Seconde vague de Covid-19 : Emmanuel Macron attendu à l'hôpital de Pontoise vendredi après-midi

Seconde vague de Covid-19 : Emmanuel Macron attendu à l'hôpital de Pontoise vendredi après-midi
Emmanuel Macron, le 20 octobre 2020.

, publié le vendredi 23 octobre 2020 à 11h55

Cette visite intervient au lendemain de l'annonce de nouvelles mesures pour endiguer l'épidémie de coronavirus, alors que la France est touchée de plein fouet par une deuxième vague qui pourrait être pire que la première.

Le chef de l'Etat est attendu ce vendredi après-midi au centre hospitalier René-Dubos de Pontoise (Val-d'Oise) pour "échanger avec les équipes". A 16 heures, Emmanuel Macron rencontrera "des représentants du milieu hospitalier" avant de s'exprimer devant la presse, a précisé l'Elysée dans un communiqué. 

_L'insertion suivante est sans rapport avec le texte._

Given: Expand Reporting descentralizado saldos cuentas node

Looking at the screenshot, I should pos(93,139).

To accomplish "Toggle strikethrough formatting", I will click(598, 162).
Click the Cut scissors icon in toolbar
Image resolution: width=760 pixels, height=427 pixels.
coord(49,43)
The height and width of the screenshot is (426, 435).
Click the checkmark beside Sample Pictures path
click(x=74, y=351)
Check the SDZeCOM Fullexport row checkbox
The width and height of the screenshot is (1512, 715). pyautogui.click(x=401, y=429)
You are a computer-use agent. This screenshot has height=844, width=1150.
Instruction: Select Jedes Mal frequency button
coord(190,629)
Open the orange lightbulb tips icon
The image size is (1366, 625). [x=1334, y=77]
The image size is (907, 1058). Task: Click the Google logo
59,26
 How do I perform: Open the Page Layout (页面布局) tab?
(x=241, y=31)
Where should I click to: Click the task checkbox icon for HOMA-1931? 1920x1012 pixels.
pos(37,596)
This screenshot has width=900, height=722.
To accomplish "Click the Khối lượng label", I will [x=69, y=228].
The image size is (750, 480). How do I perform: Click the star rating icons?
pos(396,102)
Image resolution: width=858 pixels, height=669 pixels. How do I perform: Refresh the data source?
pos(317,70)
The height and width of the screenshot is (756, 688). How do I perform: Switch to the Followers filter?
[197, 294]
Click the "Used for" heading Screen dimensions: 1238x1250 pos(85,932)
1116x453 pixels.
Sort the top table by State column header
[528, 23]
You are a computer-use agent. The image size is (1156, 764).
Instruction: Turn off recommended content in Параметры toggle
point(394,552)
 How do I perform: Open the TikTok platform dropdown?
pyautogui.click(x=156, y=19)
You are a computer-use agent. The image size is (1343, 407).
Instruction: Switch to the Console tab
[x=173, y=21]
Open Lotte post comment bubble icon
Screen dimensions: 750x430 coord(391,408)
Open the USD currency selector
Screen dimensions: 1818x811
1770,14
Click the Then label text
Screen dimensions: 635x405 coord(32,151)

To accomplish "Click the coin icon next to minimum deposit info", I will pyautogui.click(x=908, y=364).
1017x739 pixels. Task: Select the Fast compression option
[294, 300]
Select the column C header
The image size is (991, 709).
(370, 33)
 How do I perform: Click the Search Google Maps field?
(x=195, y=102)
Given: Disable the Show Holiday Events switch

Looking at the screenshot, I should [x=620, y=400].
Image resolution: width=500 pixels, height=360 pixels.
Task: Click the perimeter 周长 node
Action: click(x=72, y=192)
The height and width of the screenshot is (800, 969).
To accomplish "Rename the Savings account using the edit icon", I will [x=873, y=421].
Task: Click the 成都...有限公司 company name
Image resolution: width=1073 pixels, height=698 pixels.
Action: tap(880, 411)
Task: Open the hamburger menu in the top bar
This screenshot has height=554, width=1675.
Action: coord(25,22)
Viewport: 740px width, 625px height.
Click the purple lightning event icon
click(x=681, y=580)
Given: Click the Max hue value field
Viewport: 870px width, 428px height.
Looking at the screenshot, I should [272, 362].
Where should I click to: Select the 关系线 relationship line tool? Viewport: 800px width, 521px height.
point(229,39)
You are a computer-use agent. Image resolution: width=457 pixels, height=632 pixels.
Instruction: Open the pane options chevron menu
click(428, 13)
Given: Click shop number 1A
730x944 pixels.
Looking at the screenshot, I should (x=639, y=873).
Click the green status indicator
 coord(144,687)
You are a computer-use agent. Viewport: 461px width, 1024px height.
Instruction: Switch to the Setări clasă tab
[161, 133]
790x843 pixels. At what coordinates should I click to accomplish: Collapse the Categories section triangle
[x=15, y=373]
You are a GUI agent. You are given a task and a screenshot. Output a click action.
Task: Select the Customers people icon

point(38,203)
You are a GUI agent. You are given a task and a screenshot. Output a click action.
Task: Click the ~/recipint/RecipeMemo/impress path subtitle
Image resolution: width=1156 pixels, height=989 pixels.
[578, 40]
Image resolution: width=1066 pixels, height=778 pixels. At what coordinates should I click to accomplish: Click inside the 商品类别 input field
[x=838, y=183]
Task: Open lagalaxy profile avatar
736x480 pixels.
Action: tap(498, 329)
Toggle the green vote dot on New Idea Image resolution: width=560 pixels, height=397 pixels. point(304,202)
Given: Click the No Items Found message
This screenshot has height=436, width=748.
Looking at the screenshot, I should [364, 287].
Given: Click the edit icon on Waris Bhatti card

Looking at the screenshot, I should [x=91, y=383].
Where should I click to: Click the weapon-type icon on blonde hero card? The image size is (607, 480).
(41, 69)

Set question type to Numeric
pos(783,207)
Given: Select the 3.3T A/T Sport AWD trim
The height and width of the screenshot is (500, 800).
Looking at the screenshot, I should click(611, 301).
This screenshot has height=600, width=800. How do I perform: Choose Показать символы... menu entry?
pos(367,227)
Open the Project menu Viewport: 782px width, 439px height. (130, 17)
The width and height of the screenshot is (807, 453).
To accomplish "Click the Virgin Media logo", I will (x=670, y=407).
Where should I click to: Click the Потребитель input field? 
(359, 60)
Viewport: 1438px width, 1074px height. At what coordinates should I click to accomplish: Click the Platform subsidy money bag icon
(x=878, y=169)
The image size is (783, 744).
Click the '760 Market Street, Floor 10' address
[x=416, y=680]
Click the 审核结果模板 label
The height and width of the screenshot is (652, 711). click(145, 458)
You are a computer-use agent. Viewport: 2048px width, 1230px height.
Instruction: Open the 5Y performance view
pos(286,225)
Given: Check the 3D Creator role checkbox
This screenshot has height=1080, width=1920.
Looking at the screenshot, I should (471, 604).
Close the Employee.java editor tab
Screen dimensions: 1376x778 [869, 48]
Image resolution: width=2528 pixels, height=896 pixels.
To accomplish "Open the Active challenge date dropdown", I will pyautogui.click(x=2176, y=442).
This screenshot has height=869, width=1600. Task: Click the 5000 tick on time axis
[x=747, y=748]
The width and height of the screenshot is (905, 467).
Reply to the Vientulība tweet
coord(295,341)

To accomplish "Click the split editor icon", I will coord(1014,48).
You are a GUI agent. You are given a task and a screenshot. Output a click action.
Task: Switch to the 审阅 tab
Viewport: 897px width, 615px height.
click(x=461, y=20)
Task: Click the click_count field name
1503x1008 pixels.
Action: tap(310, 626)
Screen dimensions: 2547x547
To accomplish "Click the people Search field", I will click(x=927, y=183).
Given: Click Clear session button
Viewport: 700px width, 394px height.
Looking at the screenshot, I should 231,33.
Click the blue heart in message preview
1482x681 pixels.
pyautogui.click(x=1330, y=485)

Cette visite a lieu au lendemain de l'annonce d'une extension du couvre-feu, destinée à diminuer la propagation du virus, alors que la France est touchée de plein fouet par la deuxième vague de l'épidémie de Covid-19. Entre mercredi et jeudi, 41.622 nouveaux cas ont été dépistés, soit un bond de 15.000 cas en 24 heures, un record depuis le lancement des tests à grande échelle. Selon le dernier bilan de Santé publique France, 165 malades du Covid-19 sont décédés dans les dernières 24 heures. 

L'afflux de malades du coronavirus dans les hôpitaux depuis la rentrée a ravivé les craintes des soignants déjà durement éprouvés au printemps lors de la première vague épidémique. De nombreux établissements ont commencé à déprogrammer une partie de leurs interventions chirurgicales pour faire face. Syndicats et collectifs y voient la conséquence des "manques d'effectifs récurrents" dans le secteur et revendiquent "des embauches massives immédiates", ainsi que "la revalorisation significative des salaires".

Estimant que "la situation est grave", le Premier ministre Jean Castex a averti jeudi que si l'épidémie n'était pas jugulée, le gouvernement devrait "envisager des mesures beaucoup plus dures". "Il est encore temps de l'éviter, mais il ne nous reste plus beaucoup de temps". Plusieurs pays, dont l'Irlande, viennent de décider des reconfinements face à la deuxième vague.

"Il y a eu la perception depuis quelques mois que soit la deuxième vague n'existait pas, soit que c'était une vaguelette. La situation est l'inverse", a déploré Martin Hirsch vendredi matin. Selon lui, cette "deuxième vague" pourrait bien être "pire que la première".